Using Voice and Biofeedback to Predict User Engagement during Product Feedback Interviews
Alessio Ferrari, Thaide Huichapa, Paola Spoletini, Nicole Novielli, Davide Fucci, Daniela Girardi
TL;DR
This study addresses how to automatically predict user engagement during product feedback interviews by leveraging biometric signals and voice analysis. It collects biofeedback from an Empatica E4 wristband (EDA, BVP, HR) and voice from a laptop during structured interviews about Facebook, then trains multiple classifiers to predict engagement in terms of valence and arousal. Results show that voice features alone achieve high $F1$ scores (up to $F1=0.71$ for arousal and $F1=0.68$ for valence), biofeedback also performs well (up to $F1=0.65$ for arousal), and multimodal fusion offers limited gains. The work demonstrates the practicality and cost advantages of voice-based engagement detection for remote or scalable requirements elicitation, and contributes to affective RE by integrating biometrics and speech analysis with machine learning, providing a replication package for further studies.
Abstract
Capturing users' engagement is crucial for gathering feedback about the features of a software product. In a market-driven context, current approaches to collect and analyze users' feedback are based on techniques leveraging information extracted from product reviews and social media. These approaches are hardly applicable in bespoke software development, or in contexts in which one needs to gather information from specific users. In such cases, companies need to resort to face-to-face interviews to get feedback on their products. In this paper, we propose to utilize biometric data, in terms of physiological and voice features, to complement interviews with information about the engagement of the user on the discussed product-relevant topics. We evaluate our approach by interviewing users while gathering their physiological data (i.e., biofeedback) using an Empatica E4 wristband, and capturing their voice through the default audio-recorder of a common laptop.

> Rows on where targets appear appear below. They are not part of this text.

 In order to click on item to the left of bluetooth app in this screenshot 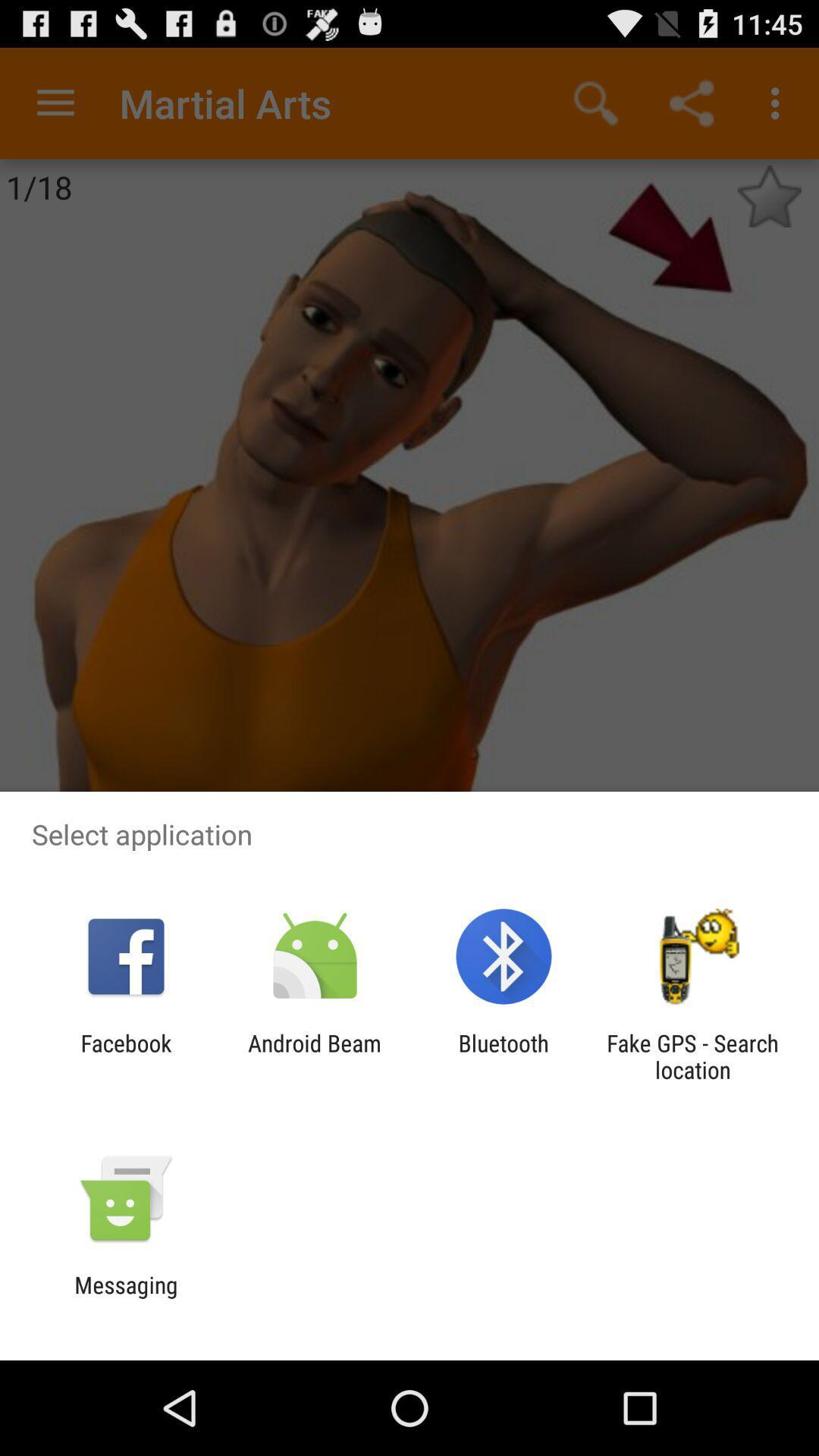, I will do `click(314, 1056)`.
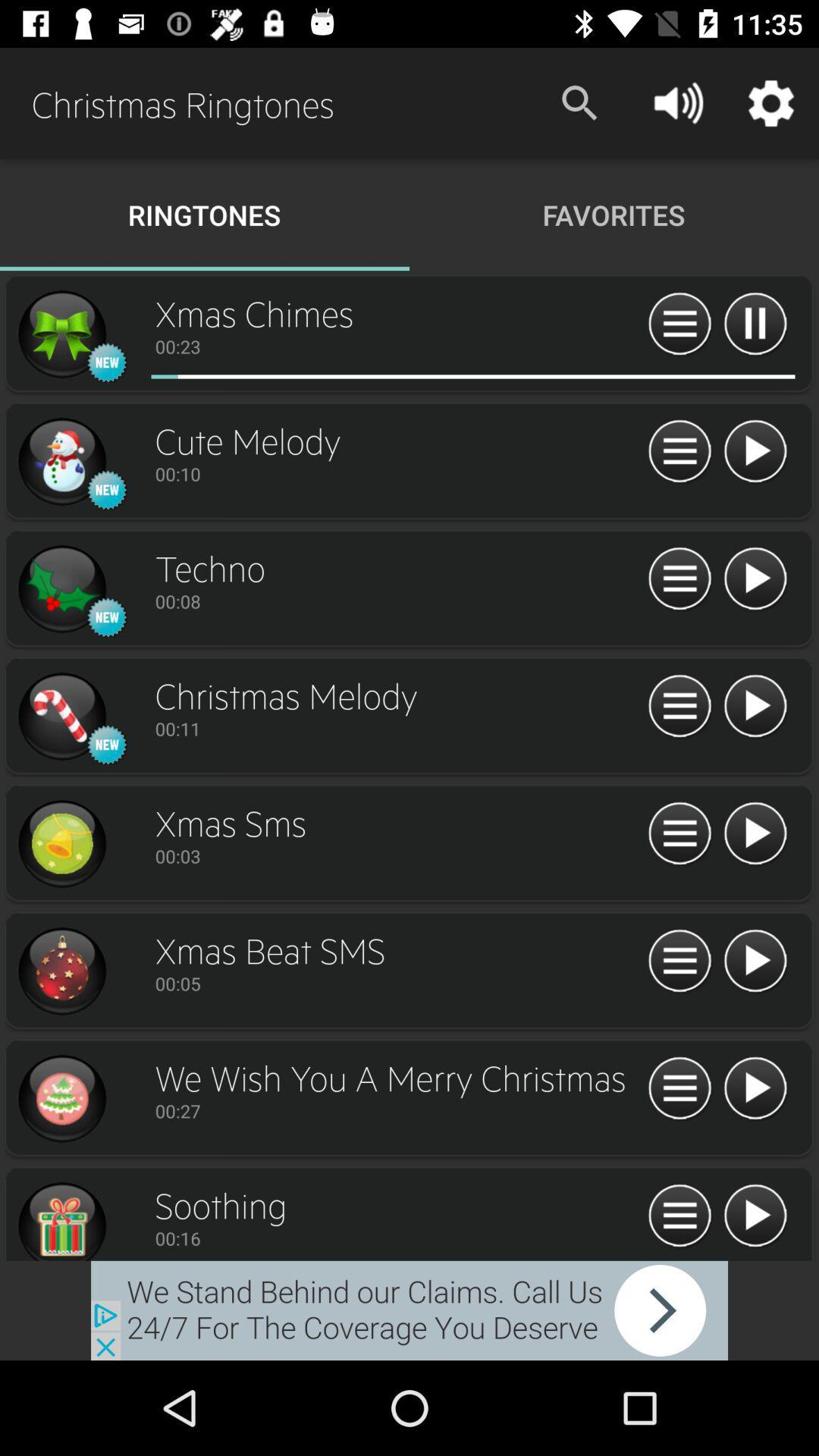  Describe the element at coordinates (61, 588) in the screenshot. I see `switch techno option` at that location.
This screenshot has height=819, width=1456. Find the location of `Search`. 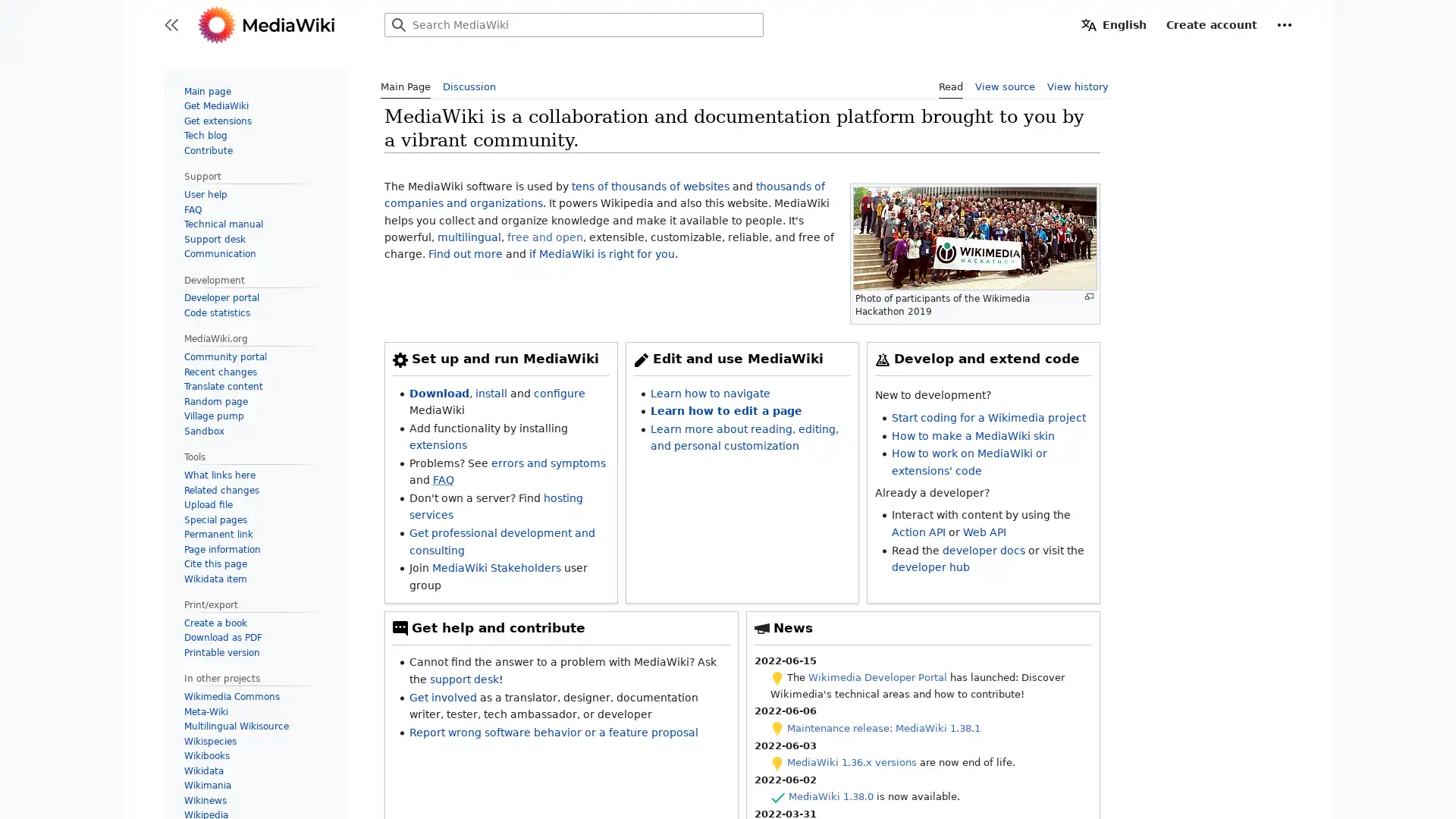

Search is located at coordinates (399, 25).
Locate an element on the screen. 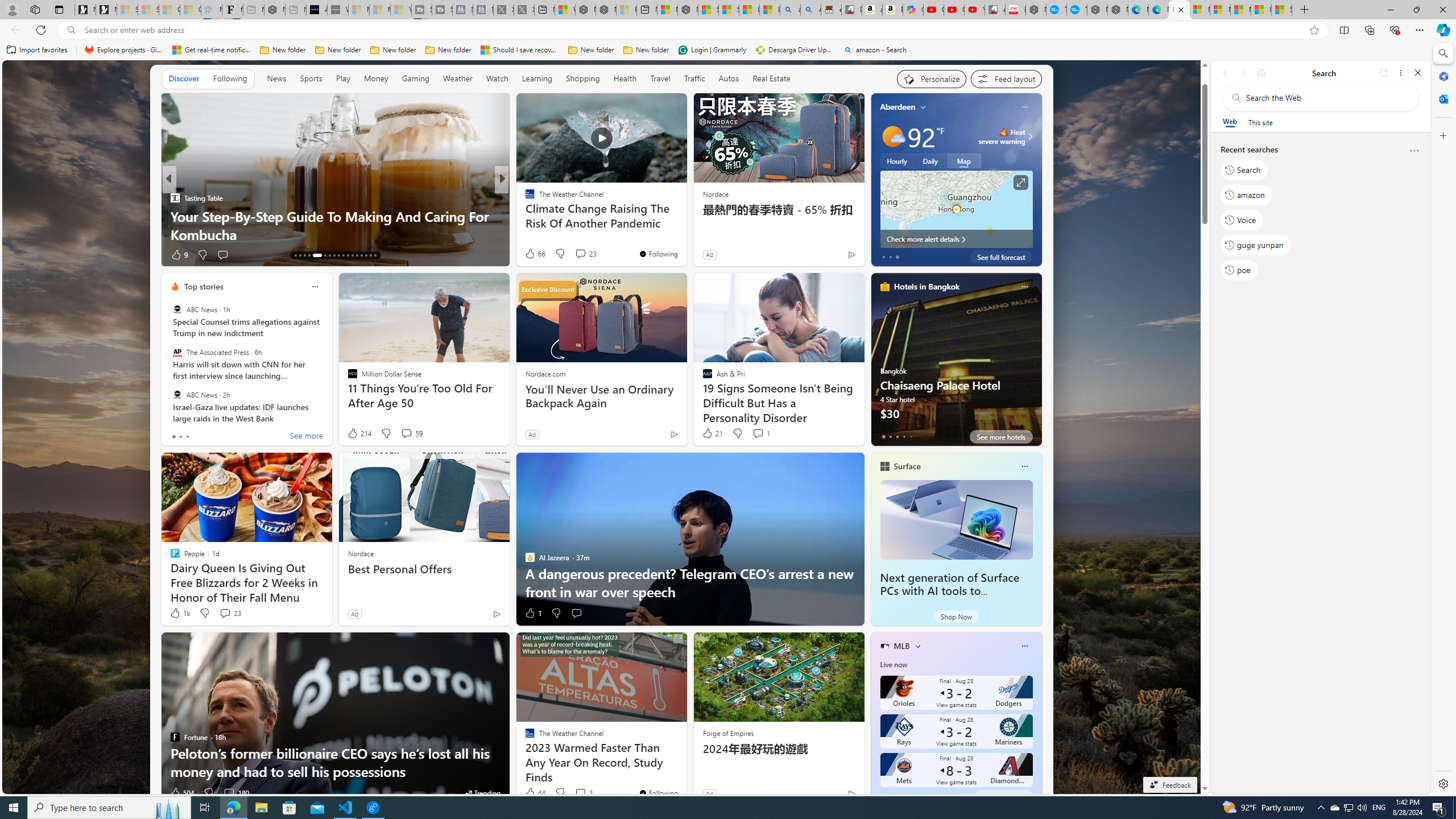 This screenshot has width=1456, height=819. 'amazon' is located at coordinates (1246, 195).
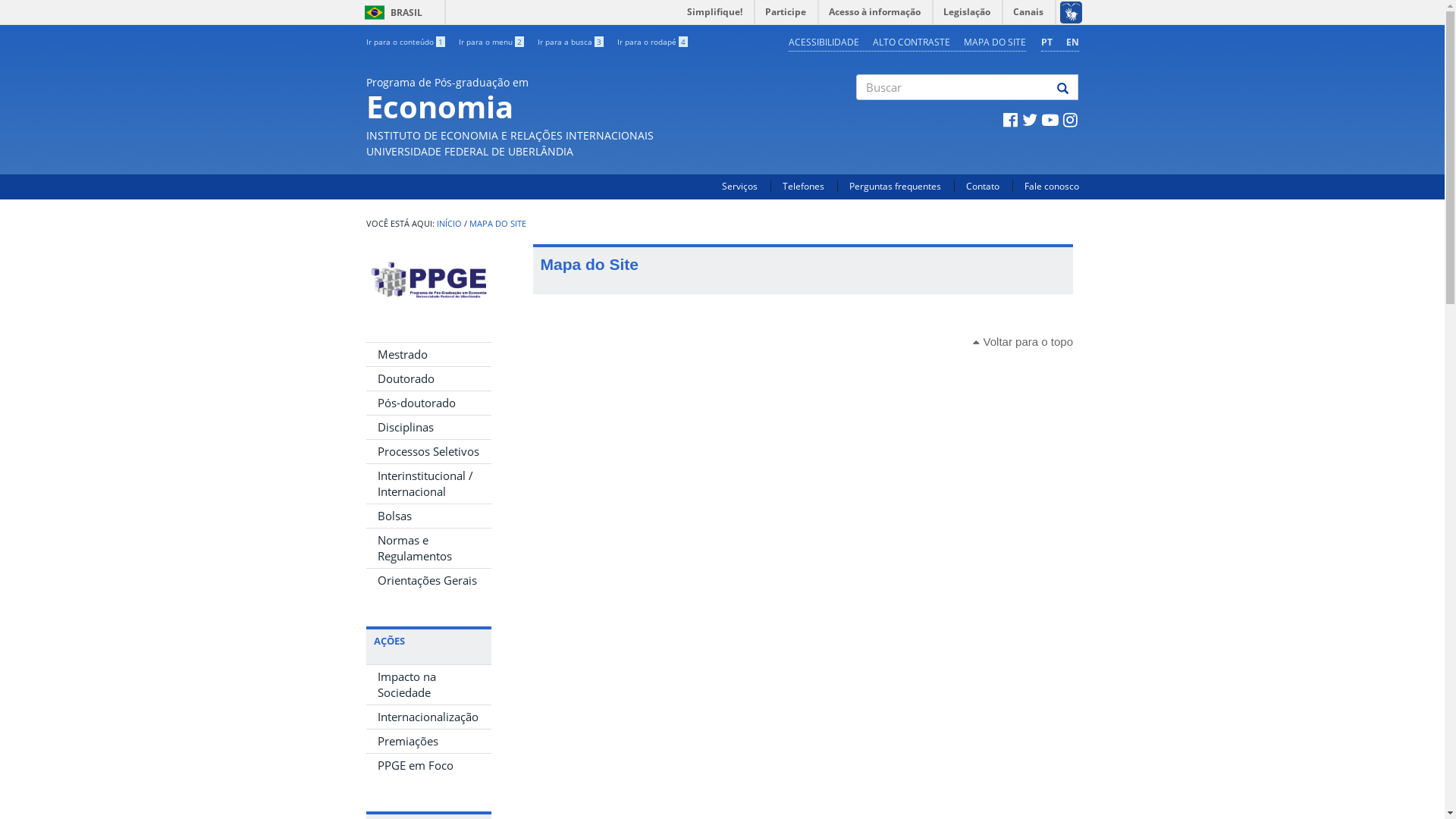 The width and height of the screenshot is (1456, 819). Describe the element at coordinates (497, 223) in the screenshot. I see `'MAPA DO SITE'` at that location.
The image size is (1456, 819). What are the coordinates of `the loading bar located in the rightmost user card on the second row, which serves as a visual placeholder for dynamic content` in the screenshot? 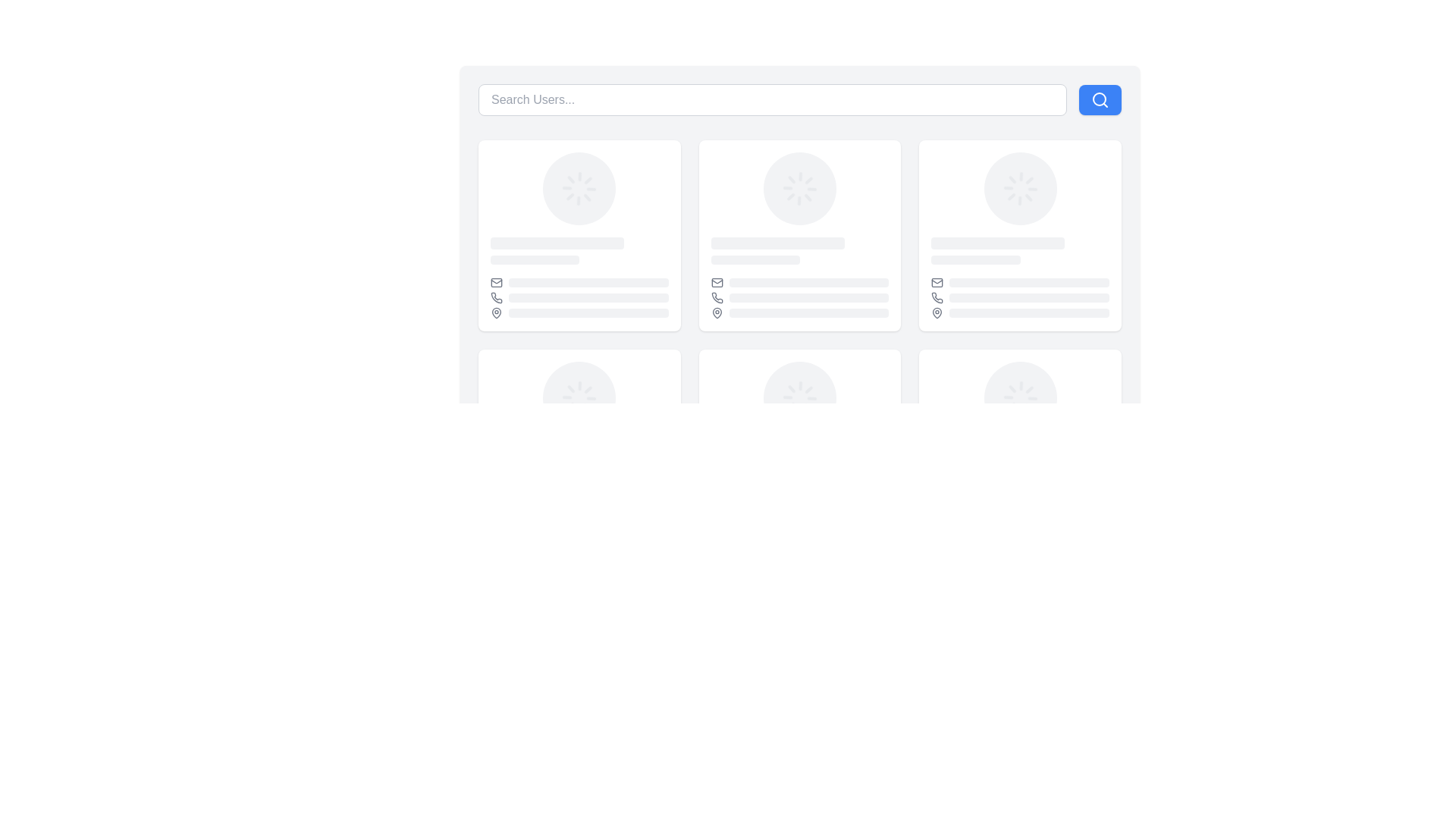 It's located at (1029, 312).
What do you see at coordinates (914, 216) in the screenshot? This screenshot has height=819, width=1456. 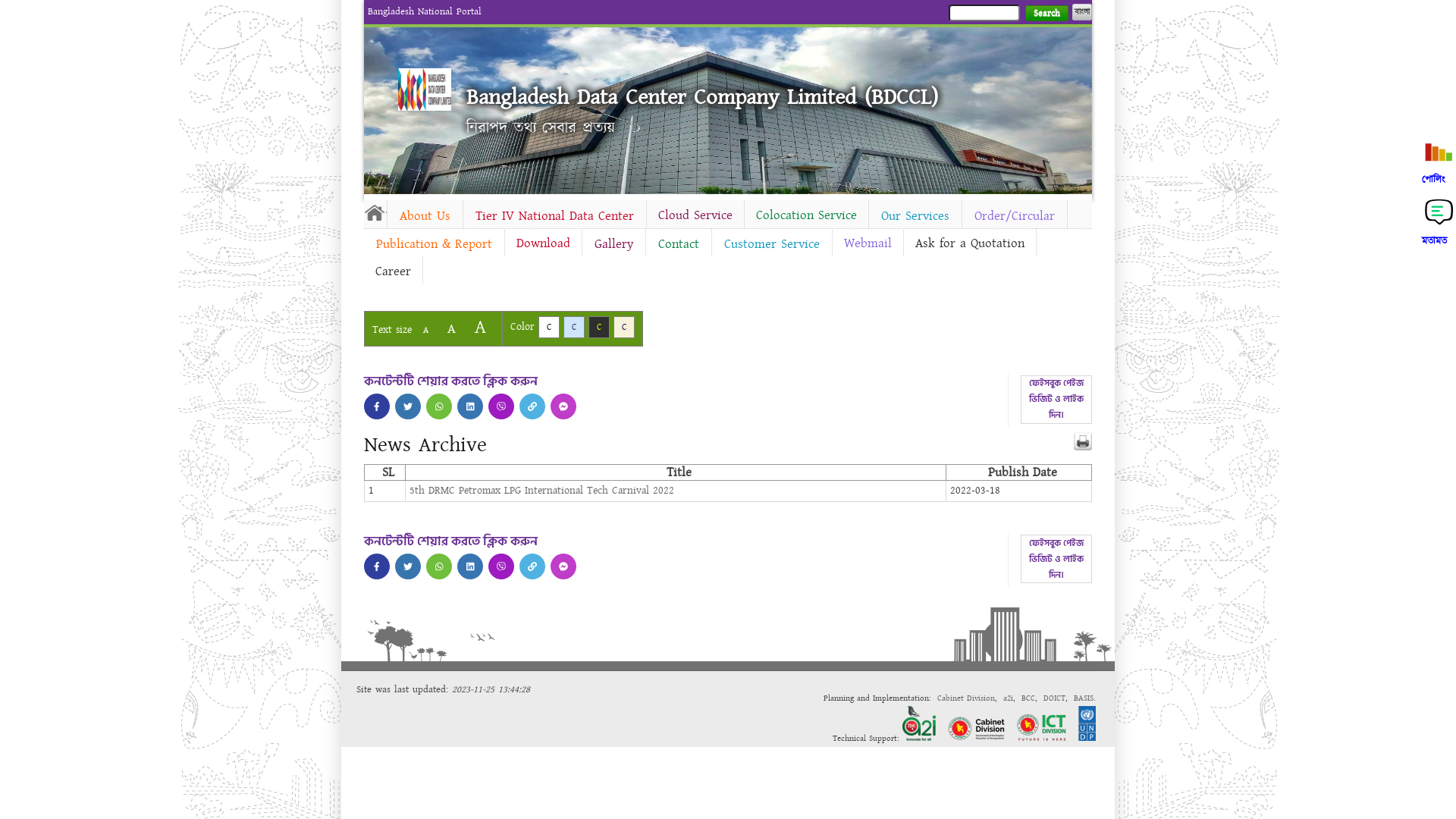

Our results show that we can predict users' engagement by training supervised machine learning algorithms on biometric data (F1=0.72), and that voice features alone are sufficiently effective (F1=0.71). Our work contributes with one the first studies in requirements engineering in which biometrics are used to identify emotions. This is also the first study in software engineering that considers voice analysis. The usage of voice features could be particularly helpful for emotion-aware requirements elicitation in remote communication, either performed by human analysts or voice-based chatbots, and can also be exploited to support the analysis of meetings in software engineering research.